▶ **Aim of the task**
Each line from the one containing "Open the ニュース tab in terminal panel" through the last line of the records below is to be set down exactly; the rest stays out.

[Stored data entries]
┌────────
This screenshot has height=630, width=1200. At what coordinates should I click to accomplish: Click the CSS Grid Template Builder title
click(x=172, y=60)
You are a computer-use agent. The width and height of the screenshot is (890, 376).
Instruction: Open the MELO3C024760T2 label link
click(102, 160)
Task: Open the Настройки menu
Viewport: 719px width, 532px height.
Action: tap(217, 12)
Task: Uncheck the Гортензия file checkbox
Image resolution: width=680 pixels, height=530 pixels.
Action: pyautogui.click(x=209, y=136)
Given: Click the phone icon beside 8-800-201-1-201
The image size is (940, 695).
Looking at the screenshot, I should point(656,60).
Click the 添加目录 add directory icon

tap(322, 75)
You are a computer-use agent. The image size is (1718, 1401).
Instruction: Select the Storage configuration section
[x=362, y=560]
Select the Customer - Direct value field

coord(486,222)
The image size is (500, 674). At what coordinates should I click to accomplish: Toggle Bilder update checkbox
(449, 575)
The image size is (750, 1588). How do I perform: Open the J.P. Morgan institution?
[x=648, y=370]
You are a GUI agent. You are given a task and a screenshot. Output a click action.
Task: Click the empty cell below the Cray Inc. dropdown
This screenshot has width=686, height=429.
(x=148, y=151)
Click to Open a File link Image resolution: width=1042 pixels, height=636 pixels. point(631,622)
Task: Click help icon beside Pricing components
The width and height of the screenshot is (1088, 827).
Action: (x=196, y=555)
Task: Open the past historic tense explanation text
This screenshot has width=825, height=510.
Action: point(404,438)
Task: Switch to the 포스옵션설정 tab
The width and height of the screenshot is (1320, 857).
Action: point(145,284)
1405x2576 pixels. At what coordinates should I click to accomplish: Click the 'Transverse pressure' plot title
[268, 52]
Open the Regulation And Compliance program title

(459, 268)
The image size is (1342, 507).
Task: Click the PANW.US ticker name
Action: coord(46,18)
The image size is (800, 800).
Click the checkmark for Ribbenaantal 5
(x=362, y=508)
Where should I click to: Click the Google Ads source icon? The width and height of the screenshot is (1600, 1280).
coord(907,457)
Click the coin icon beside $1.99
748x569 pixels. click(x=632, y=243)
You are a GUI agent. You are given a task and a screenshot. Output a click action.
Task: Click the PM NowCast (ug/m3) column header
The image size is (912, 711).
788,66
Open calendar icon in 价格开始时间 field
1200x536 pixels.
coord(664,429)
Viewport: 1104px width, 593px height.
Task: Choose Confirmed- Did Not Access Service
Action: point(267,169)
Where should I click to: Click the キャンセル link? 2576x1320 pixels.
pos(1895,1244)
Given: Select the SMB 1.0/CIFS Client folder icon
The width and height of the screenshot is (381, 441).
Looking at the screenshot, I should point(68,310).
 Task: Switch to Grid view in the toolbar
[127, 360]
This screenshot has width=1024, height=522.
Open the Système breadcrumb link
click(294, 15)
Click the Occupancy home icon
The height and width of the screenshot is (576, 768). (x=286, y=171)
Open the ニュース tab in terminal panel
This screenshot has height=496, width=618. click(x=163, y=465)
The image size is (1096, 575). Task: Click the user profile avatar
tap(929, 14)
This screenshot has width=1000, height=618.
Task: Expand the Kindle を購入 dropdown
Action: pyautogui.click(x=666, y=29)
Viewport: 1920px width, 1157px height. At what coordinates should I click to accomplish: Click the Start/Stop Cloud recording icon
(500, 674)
└────────
▶ **Worked solution**
Open the ニュース tab in terminal panel
This screenshot has height=496, width=618. click(x=163, y=465)
The image size is (1096, 575). Task: Click the user profile avatar
tap(929, 14)
This screenshot has width=1000, height=618.
Task: Expand the Kindle を購入 dropdown
Action: pyautogui.click(x=666, y=29)
Viewport: 1920px width, 1157px height. At what coordinates should I click to accomplish: Click the Start/Stop Cloud recording icon
(500, 674)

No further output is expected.